Saturday, 18 September 2010

wstring vs. ustring

The problem with Windows cygwin gcc using 16 bits' strings instead of the hard coded 32 that I use is solved in the only way possible within C.

The problem is about the following: I rely on wide characters being signed, irrespective of what the local C implementation uses for wide characters. As a means to (in future) allow Unicode upper plane code points1) I also implement wide characters with signed integers (assuming them to use 4 byte). The normal wcs string functions – f.ex. the comparison wcscmp instead of strcmp for old narrow characters – varies according to implementation, so I provide my own counterparts in ucstr.h. They're not complete, but they work for my purposes, including others that aren't on the web.

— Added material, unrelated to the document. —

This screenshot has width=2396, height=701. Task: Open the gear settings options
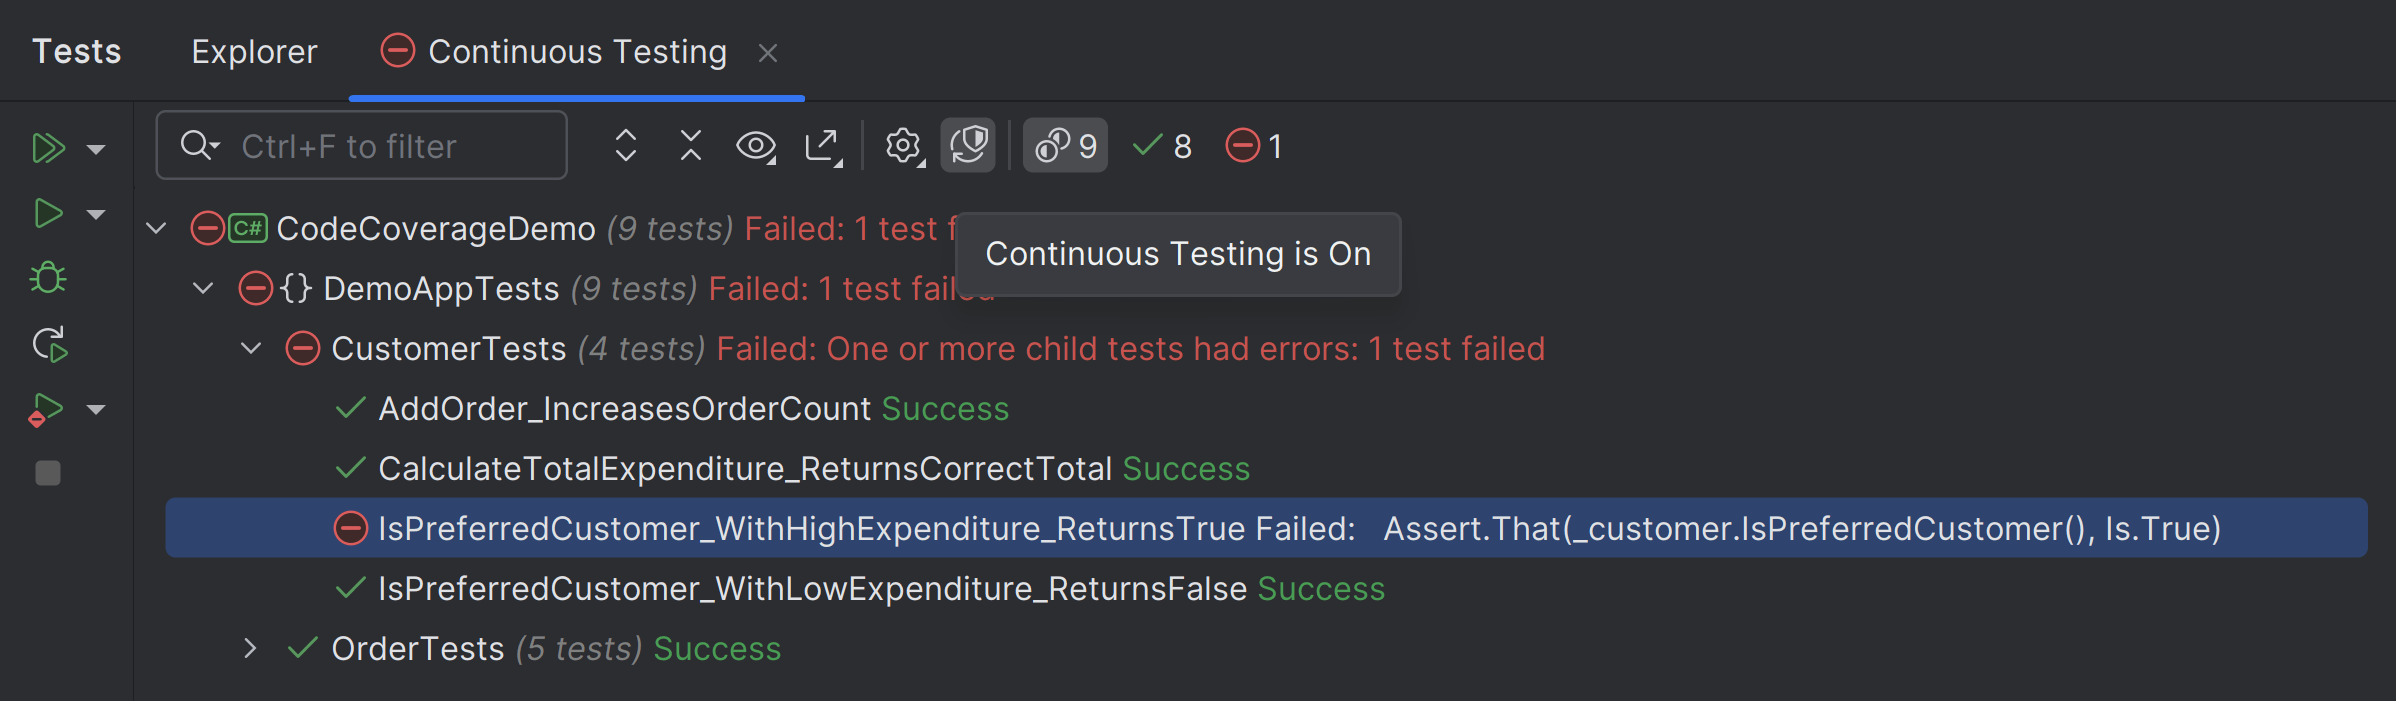(903, 146)
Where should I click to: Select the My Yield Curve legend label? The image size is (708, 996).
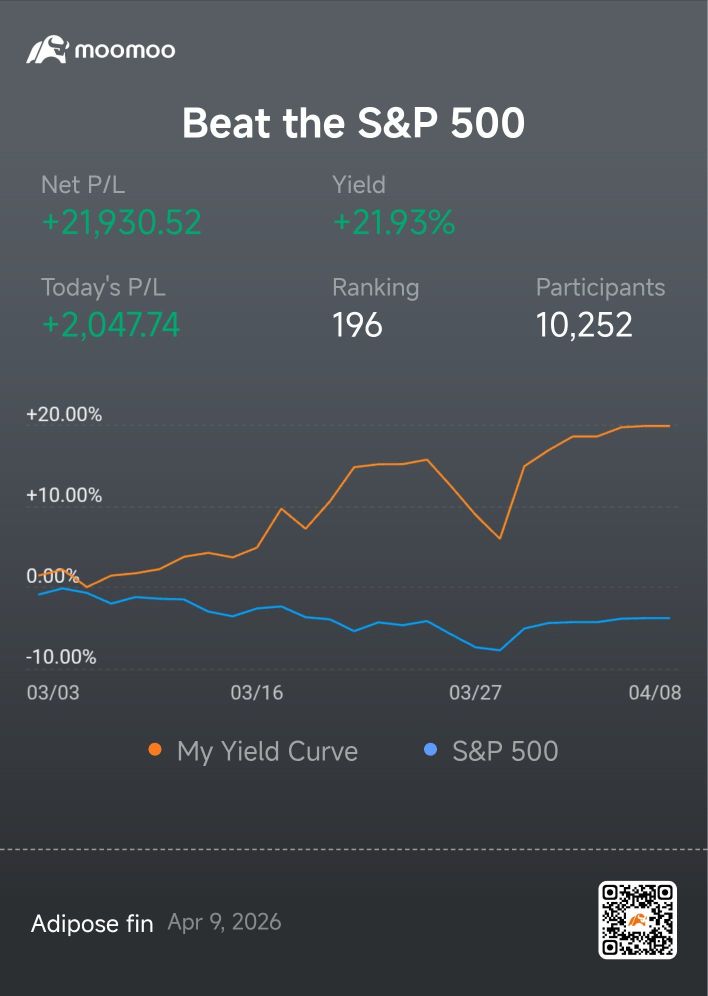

Fine, so far – but since cygwin use 16 bits internally for wide chars, the wide string literals, f.ex. L"ψ⁶ Aur" 2) won't work for my personal 32 bits wide chars. Therefore I have to replace them with uchar array declarations like
   uchar _L_psi_e6_Aur[] = {L'ψ',L'⁶',L' ',L'A',L'u',L'r',0}.
and replacing all occurrences of L"ψ⁶ Aur" with _L_psi_e6_Aur. It's not beautiful, but it's the only way to make the code portable.


1)ponder f.ex. using a Mesopotamian Cuneiform glyph here, which is realistic, since there was Cuneiform star catalogues, f.ex. MUL.APIN, then such a Cuneiform glyph is implemented in plane 1 of Unicode, which needs 21 bits, which is so odd that 32 bits is provided by integer is the best match,
2)a star in the eastern Auriga, formerly Telescopium Herscheli

A crucial question: why not use another programming language than C. Yes, why not, but the languages not to use for this kind of application are Java and C# (and all .NET languages), because they require loading of a heavy virtual machine that are not used for the conversion process. Other not-to-use-for-this languages are JavaScript and PHP, because of their web oriented implementations. Relevant languages are Python and C++. The current implementation will stick to C because of lib spinoffs that can be used in implementation of programming language experiments of mine – C++ won't do for parallel programming – until a full set of star maps can be generated: nothing is impossible in C, but many solutions require ugly-like-h*ck code.